• AIM OF THE EXERCISE: Copy out, unchanged, the rows between the one containing "Task: Click the Spanisch" and the one containing "Action: click(x=564, y=14)", inclusive.

• MATERIALS PROVIDED:

▽

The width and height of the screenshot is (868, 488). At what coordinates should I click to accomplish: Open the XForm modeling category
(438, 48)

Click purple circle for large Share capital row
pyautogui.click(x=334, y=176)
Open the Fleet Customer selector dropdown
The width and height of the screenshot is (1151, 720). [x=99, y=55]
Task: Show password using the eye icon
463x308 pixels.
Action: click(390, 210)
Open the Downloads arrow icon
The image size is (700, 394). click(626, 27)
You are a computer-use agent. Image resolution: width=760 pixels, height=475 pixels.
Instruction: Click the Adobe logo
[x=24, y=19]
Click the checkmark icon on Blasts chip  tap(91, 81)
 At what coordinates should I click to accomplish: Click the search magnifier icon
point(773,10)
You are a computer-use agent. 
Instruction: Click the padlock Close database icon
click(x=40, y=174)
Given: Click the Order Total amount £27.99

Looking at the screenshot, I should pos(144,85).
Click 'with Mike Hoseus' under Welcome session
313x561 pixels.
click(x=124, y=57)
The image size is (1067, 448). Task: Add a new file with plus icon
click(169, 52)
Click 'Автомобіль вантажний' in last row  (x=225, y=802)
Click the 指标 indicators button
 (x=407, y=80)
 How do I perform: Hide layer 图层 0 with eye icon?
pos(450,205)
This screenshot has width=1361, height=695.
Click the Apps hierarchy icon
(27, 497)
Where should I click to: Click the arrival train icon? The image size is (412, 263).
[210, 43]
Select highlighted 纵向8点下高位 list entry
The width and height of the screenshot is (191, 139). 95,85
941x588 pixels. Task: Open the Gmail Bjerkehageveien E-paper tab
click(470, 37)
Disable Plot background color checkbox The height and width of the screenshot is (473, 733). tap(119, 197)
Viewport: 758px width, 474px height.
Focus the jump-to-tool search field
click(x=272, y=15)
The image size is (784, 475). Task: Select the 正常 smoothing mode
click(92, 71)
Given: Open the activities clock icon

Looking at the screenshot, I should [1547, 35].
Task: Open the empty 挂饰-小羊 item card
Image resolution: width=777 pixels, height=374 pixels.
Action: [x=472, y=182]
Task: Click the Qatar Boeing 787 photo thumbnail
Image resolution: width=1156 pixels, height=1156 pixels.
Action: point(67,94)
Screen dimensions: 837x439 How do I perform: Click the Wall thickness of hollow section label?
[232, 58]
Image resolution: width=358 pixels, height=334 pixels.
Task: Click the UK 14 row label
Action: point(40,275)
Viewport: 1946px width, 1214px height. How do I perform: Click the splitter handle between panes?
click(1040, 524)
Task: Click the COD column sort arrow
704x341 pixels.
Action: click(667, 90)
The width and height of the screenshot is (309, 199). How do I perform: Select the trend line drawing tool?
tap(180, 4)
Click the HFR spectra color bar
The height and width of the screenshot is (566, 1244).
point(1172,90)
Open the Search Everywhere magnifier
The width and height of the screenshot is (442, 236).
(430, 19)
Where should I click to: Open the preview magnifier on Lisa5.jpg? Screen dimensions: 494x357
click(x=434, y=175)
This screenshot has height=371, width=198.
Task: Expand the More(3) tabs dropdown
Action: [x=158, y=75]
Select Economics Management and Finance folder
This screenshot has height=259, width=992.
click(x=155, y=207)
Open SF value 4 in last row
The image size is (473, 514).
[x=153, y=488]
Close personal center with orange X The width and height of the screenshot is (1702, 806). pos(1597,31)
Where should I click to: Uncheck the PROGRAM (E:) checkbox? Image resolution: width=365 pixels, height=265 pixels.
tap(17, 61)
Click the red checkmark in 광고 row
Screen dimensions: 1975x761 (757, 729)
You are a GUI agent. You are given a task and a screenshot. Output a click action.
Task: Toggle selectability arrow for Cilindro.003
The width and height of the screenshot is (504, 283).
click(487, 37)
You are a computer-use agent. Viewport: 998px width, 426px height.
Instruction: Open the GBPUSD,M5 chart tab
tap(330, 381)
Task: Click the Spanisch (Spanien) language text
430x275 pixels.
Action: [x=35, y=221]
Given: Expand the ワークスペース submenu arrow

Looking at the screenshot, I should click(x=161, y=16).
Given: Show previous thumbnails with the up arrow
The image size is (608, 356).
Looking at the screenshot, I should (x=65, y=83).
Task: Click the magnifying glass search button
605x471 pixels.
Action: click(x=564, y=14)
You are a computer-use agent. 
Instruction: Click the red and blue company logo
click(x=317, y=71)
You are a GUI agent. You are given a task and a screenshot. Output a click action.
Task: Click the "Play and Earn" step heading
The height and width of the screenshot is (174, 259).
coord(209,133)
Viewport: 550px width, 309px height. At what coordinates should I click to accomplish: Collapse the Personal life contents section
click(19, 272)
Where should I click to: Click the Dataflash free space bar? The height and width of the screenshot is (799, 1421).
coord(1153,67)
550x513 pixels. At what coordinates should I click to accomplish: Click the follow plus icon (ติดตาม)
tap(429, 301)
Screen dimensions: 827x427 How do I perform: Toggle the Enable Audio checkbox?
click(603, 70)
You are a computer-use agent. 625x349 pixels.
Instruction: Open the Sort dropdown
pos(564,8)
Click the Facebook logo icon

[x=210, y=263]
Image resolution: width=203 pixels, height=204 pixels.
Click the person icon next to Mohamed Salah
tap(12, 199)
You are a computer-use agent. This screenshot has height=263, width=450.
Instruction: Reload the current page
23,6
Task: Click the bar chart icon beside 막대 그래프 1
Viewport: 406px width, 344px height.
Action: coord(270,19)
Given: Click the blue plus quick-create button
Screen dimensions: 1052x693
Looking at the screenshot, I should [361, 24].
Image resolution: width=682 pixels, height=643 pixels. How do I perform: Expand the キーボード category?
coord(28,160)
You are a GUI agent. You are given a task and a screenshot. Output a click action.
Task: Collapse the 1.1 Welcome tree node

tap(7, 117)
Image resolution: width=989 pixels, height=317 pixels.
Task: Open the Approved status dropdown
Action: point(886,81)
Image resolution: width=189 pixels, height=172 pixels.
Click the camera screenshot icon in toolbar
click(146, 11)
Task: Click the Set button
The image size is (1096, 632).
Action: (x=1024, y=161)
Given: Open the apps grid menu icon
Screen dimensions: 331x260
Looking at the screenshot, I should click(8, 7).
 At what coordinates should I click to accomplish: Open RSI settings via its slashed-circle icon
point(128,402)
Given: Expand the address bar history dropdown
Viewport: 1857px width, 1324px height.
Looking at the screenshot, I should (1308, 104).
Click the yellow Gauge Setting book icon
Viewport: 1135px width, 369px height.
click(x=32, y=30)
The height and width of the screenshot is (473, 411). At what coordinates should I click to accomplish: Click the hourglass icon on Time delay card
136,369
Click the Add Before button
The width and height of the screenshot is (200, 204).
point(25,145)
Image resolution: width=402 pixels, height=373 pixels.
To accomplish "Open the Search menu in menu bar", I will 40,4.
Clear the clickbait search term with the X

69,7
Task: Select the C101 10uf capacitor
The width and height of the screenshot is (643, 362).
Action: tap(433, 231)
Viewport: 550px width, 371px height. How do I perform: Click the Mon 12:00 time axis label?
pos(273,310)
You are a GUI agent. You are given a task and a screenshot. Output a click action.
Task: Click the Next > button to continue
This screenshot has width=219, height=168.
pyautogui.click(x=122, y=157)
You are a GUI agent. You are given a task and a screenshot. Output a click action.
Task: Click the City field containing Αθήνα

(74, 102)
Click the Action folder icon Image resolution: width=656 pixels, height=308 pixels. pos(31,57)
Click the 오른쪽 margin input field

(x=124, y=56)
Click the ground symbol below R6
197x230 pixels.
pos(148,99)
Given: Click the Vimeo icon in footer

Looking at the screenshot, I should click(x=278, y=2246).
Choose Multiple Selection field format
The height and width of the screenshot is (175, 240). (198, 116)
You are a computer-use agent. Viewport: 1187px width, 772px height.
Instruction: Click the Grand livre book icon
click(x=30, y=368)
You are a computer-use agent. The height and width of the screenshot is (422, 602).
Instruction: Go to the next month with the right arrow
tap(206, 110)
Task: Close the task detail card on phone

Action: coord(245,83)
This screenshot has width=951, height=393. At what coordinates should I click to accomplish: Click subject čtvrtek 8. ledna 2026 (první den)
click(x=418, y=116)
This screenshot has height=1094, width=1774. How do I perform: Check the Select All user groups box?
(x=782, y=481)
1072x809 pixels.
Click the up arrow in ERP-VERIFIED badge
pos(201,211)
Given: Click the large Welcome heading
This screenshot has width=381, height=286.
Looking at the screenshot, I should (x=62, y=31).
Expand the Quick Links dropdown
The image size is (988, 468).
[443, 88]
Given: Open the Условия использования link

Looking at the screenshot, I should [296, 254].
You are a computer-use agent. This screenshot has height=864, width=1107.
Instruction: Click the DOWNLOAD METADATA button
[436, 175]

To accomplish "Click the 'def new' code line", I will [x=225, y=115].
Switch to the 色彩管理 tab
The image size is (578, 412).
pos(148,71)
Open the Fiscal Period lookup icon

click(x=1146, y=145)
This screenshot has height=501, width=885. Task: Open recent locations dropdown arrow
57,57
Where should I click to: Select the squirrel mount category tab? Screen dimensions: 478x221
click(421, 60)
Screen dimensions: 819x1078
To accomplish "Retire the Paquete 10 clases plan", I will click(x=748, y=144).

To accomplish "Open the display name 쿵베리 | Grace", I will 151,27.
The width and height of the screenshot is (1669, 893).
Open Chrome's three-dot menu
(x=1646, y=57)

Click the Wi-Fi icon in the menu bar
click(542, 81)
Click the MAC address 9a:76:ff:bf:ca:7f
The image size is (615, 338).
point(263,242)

△

• SOLUTION BELOW:
Task: Click the Spanisch (Spanien) language text
430x275 pixels.
Action: [x=35, y=221]
Given: Expand the ワークスペース submenu arrow

Looking at the screenshot, I should click(x=161, y=16).
Given: Show previous thumbnails with the up arrow
The image size is (608, 356).
Looking at the screenshot, I should (x=65, y=83).
Task: Click the magnifying glass search button
605x471 pixels.
Action: click(x=564, y=14)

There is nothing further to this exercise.